Ce n’est pas encore passé dans le sens commun, mais pourtant cela circule, cette idée que « le sujet reçoit de l’Autre son message sous une forme inversée », émise il y a déjà fort longtemps par Jacques Lacan. Plus qu’une idée, d’ailleurs, c’est un véritable théorème lacanien, son théorème générique dont on trouvera le principe dans toutes ses constructions. Et puis les idées en psychanalyse, on ne peut pas trop s’y fier, elles n’y apparaissent point comme constructions trop solides. C’est même là ce qui a fait la réussite de la pensée de la déconstruction, dont il faut garder ce qu’elle a de constructif, de nous renvoyer de l’énoncé à l’énonciation ; pour la signifiance, j’y viendrais plus loin. Il n’est pas question que je fasse du « tout–en-un ».


« Le sujet reçoit de l’Autre son message sous une forme inversée », n’est pas un manifeste au principe d’un regroupement générationnel. Simplement c’était resté jusque là miraculeusement inaperçu pour être ramassé juste au bon moment par celui qui a donné sa grandeur à la psychanalyse, sa juste taille, et sa gabelle.


On ne me reprochera tout de même pas de profiter des lieux communs pour faire un traité de psychanalyse. Je ne fais que faire profit, et faire profiter le sens commun de ce que la psychanalyse apporte comme pinceau de lumière sur ses énoncés les plus flagrants.


Application, donc.


La psychanalyse est chère. Lorsque cet énoncé tombe dans l’oreille, comme un verdict implacable, c’est évidemment un repoussoir absolu à s’y rendre. Cela s’entend comme s’il avait été dit que la psychanalyse est trop chère. Or ce « trop » est de trop : il a été entendu alors qu’il n’était pas dit. On comprendra alors qu’il n’est pas du tout dit que la psychanalyse soit trop chère.

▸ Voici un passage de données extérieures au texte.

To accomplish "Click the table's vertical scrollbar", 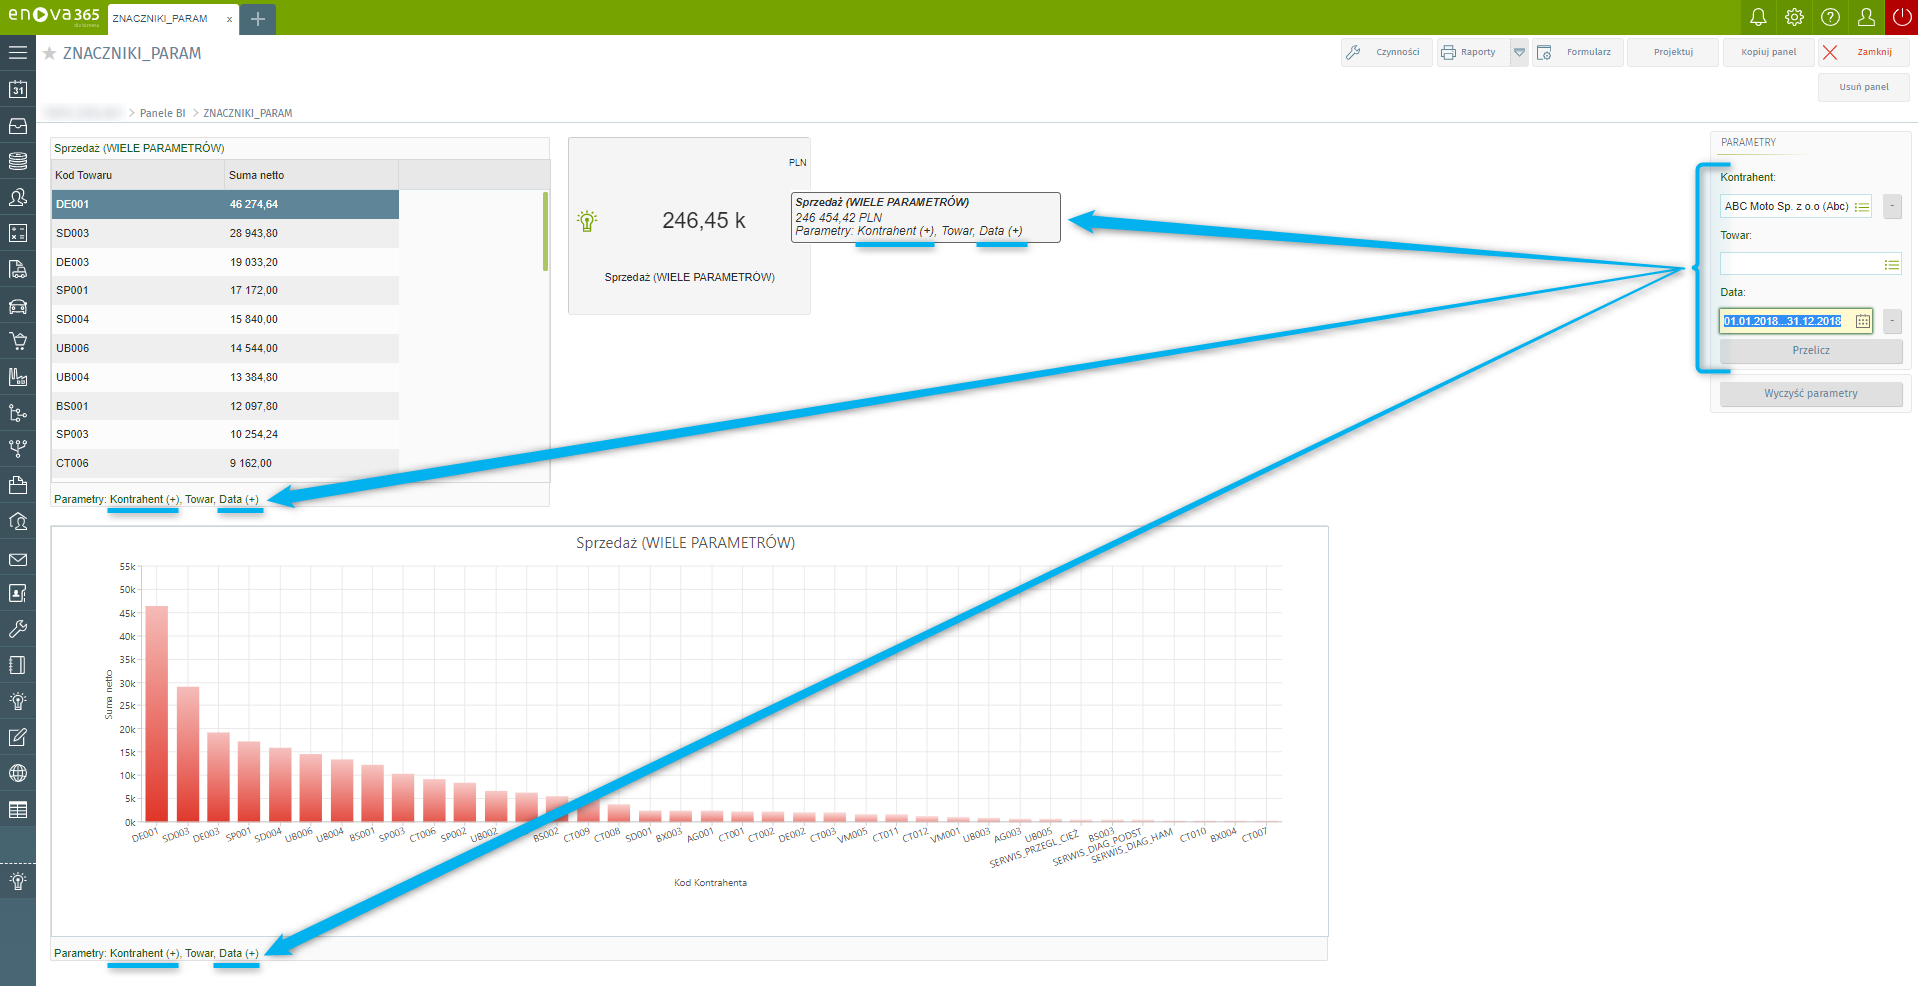I will (545, 232).
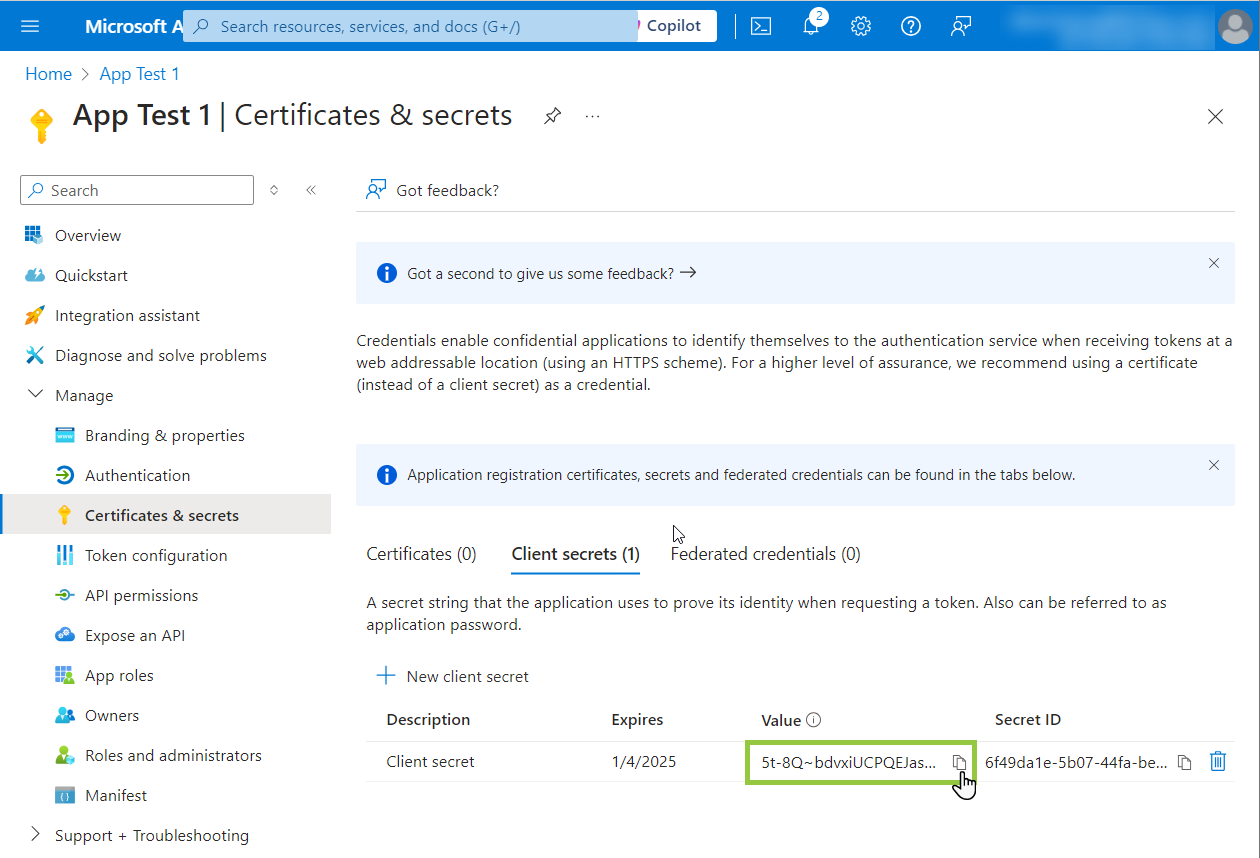
Task: Click the help question mark icon
Action: pyautogui.click(x=911, y=26)
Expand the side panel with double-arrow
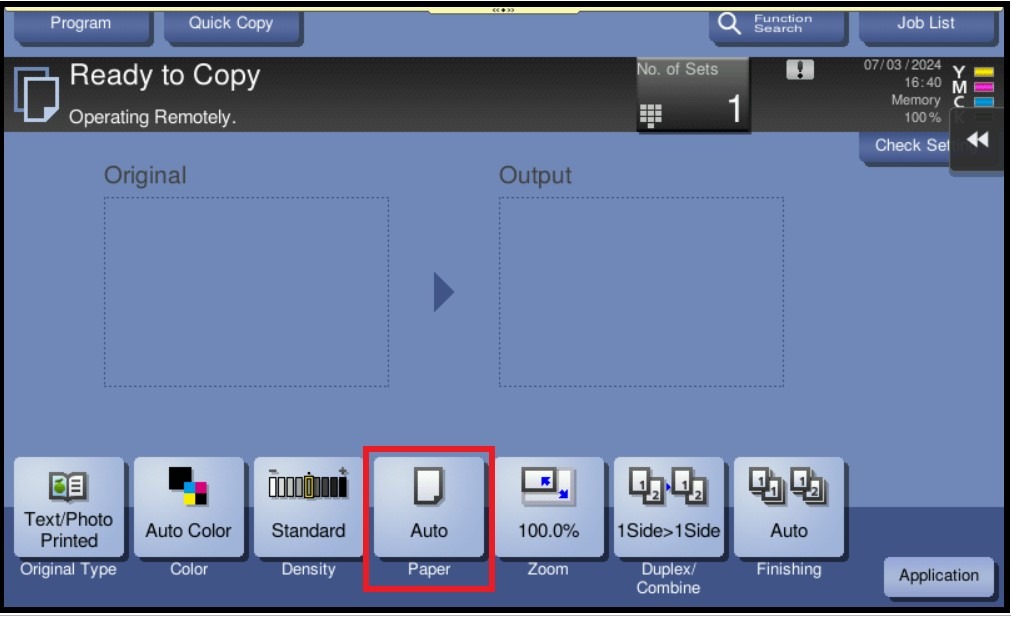The height and width of the screenshot is (617, 1011). (x=978, y=139)
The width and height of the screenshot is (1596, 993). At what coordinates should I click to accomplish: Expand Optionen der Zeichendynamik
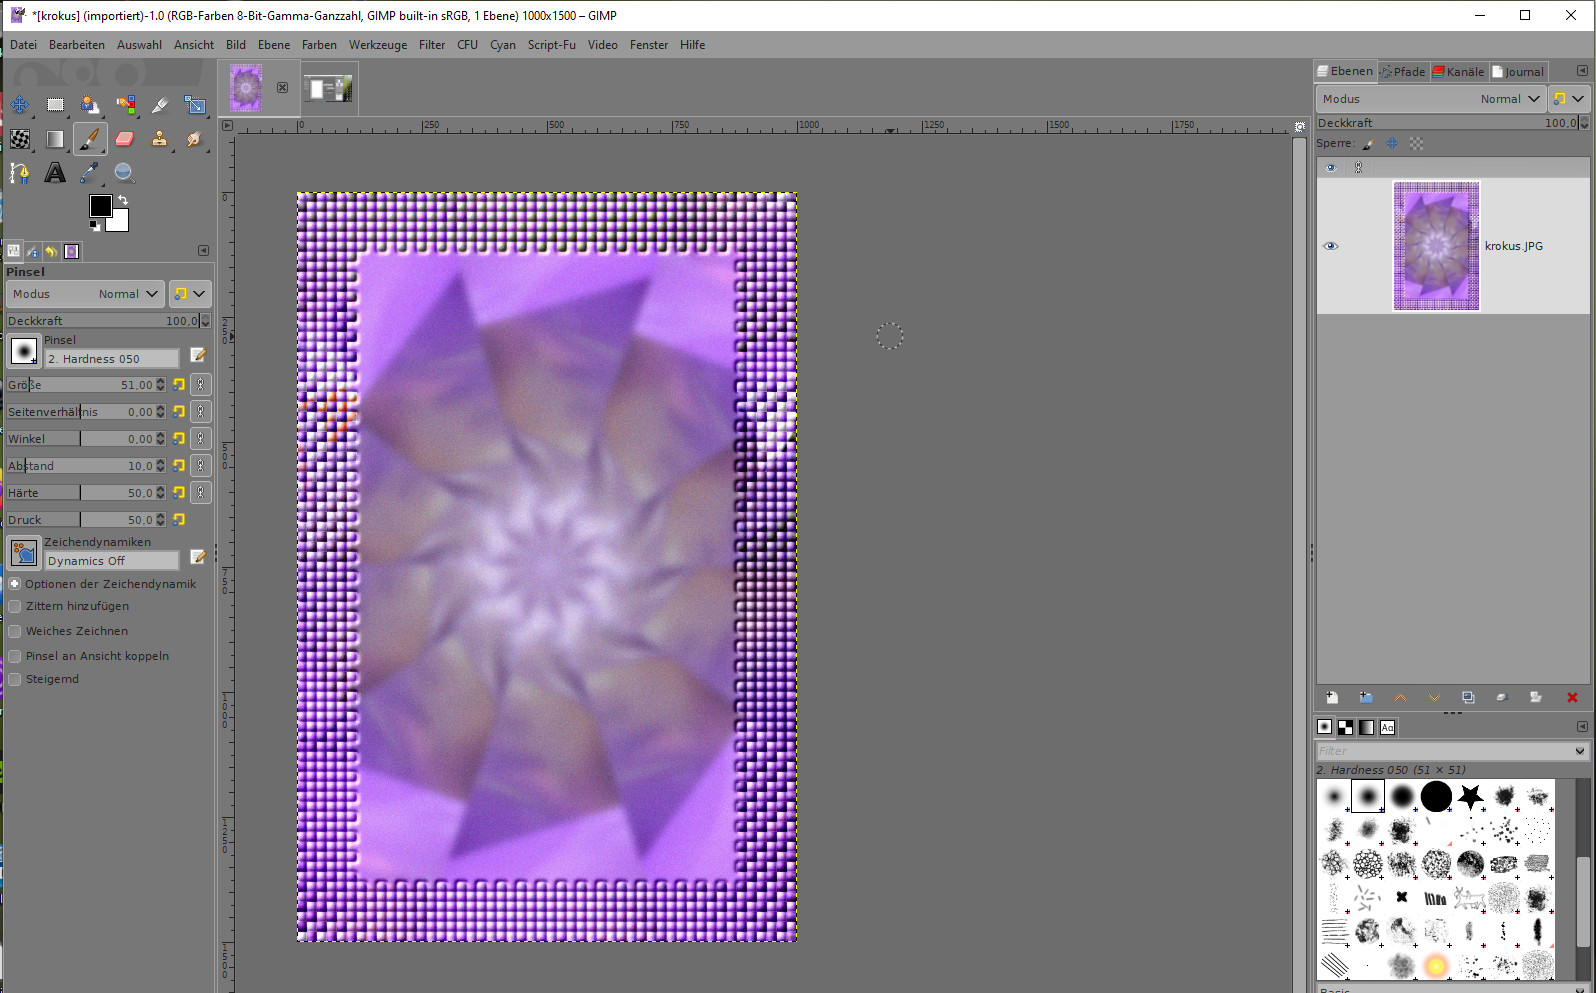pyautogui.click(x=15, y=584)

Ce phénomène curieux, de ce qui est entendu en surcroît de ce qui aura été dit, nous plonge dans un paradoxe : comment pourrait-il s’agir de surdité, alors qu’il a été entendu plus que ce qui est dit ? Et cela nous laisse avec cette question : s’agit-il là de repérer ce que l’on appelle travail de l’intelligence ? Peut-être pas. Il s’y repère plutôt que l’intelligence court au devant du sens, et qu’elle manifeste par là une certaine propension à la surdité de ce qui se dit ; l’intelligence s’ourdit le sens pour mieux fuir la signifiance, c’est son travers, ce qu’on lui pardonne au jeté d’une correction qu’on lui met : voilà bien une cause de détestation de la psychanalyse chez les gens intelligents, qui sont plus nombreux qu’on ne le prétend, et ne se laissent pas arrêter par ce qu’ils savent.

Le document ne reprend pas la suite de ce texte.